# Given records
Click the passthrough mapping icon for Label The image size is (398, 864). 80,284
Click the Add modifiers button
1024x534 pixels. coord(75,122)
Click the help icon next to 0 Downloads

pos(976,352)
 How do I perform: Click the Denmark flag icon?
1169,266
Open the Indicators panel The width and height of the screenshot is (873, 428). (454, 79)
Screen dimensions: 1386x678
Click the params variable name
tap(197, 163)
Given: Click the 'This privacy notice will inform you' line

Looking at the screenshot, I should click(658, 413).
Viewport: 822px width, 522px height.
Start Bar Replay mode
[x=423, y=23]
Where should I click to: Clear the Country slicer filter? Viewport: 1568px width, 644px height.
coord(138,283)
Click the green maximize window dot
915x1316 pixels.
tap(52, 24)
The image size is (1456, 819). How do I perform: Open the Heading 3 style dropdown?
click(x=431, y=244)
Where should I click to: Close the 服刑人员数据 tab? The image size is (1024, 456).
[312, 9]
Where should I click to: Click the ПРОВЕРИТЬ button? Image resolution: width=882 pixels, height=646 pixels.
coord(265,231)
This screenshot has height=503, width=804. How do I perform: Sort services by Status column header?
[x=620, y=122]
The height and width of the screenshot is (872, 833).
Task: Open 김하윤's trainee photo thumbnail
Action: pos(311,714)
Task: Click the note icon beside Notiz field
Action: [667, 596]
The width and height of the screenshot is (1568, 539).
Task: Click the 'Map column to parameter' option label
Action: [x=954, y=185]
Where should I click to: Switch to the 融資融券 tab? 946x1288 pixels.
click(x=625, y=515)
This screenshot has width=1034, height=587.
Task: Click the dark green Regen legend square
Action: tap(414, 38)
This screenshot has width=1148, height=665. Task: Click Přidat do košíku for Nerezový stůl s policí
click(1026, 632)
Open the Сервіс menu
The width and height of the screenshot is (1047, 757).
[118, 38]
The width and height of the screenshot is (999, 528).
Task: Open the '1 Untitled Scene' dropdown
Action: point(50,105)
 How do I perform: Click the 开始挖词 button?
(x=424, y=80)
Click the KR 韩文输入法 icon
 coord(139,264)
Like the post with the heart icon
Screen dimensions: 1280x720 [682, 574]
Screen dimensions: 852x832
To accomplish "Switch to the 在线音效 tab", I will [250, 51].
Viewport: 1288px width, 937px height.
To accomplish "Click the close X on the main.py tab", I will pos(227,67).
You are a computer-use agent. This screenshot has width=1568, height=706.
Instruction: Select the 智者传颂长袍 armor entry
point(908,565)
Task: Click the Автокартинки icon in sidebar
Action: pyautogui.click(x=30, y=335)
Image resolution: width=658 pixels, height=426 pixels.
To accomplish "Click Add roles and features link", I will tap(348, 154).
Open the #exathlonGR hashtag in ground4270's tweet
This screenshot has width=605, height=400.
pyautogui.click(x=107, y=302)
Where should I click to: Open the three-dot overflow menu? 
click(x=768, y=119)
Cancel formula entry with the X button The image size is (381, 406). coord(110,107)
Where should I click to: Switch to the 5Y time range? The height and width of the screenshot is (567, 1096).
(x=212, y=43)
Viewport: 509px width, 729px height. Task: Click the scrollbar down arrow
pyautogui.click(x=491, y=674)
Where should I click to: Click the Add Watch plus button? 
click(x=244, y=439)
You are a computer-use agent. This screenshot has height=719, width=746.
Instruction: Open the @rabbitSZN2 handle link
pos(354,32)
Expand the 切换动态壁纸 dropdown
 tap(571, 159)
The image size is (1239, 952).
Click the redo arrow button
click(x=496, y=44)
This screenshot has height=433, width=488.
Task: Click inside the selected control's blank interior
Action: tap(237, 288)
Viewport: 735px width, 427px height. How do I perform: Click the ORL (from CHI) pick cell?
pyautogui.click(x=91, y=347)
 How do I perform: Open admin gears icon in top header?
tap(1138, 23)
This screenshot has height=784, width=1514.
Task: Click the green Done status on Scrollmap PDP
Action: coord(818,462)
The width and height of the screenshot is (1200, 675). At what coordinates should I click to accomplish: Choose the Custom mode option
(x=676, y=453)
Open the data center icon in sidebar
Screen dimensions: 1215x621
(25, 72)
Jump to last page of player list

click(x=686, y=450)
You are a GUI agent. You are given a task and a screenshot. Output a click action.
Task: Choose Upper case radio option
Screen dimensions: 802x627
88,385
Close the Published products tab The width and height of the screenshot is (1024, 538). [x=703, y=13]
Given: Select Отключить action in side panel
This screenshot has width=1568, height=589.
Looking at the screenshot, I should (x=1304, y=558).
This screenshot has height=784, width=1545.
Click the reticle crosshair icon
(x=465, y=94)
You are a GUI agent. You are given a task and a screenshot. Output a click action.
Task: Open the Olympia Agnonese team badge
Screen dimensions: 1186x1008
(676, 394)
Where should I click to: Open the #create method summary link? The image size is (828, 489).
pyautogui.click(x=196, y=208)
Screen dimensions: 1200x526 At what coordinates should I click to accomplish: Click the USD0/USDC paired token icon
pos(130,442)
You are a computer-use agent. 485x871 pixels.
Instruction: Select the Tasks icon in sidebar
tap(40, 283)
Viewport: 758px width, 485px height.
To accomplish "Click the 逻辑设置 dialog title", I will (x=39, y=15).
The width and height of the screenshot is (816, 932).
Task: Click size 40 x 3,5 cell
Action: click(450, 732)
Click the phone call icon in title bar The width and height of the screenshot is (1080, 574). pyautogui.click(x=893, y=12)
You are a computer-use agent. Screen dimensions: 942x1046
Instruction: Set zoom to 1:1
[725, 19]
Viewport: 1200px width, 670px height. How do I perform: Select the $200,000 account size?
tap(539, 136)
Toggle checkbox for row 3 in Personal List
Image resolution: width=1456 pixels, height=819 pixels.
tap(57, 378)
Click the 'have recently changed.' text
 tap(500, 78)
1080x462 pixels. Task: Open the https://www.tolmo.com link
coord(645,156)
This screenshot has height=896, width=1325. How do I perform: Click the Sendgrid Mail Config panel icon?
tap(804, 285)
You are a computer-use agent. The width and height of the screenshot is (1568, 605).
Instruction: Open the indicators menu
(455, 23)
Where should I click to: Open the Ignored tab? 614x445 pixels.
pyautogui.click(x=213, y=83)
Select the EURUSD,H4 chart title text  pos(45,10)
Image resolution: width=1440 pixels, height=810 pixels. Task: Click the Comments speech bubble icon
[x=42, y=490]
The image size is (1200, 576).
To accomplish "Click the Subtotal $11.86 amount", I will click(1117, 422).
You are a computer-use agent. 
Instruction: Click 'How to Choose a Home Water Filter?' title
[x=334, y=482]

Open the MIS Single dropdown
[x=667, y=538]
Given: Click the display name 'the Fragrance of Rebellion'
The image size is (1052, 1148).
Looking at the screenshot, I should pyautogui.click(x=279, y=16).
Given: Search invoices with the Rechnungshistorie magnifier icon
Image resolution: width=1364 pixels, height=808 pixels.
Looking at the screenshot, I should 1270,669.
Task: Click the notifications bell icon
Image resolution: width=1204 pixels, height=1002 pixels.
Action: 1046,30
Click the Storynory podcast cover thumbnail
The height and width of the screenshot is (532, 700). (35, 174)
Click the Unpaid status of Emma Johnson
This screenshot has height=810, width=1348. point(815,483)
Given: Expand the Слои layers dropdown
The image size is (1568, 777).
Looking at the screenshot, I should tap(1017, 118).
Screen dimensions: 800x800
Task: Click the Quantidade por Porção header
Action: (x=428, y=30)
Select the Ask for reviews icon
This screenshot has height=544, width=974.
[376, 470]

# What the task asks
Every line where "computer" appears must be returned from the listing above.

# Output for this exercise
You are a computer-use agent. This screenshot has width=1568, height=706.
You are a computer-use agent. This screenshot has height=719, width=746.
You are a computer-use agent. 485x871 pixels.
You are a computer-use agent. Screen dimensions: 942x1046
You are a computer-use agent. The width and height of the screenshot is (1568, 605).
You are a computer-use agent. 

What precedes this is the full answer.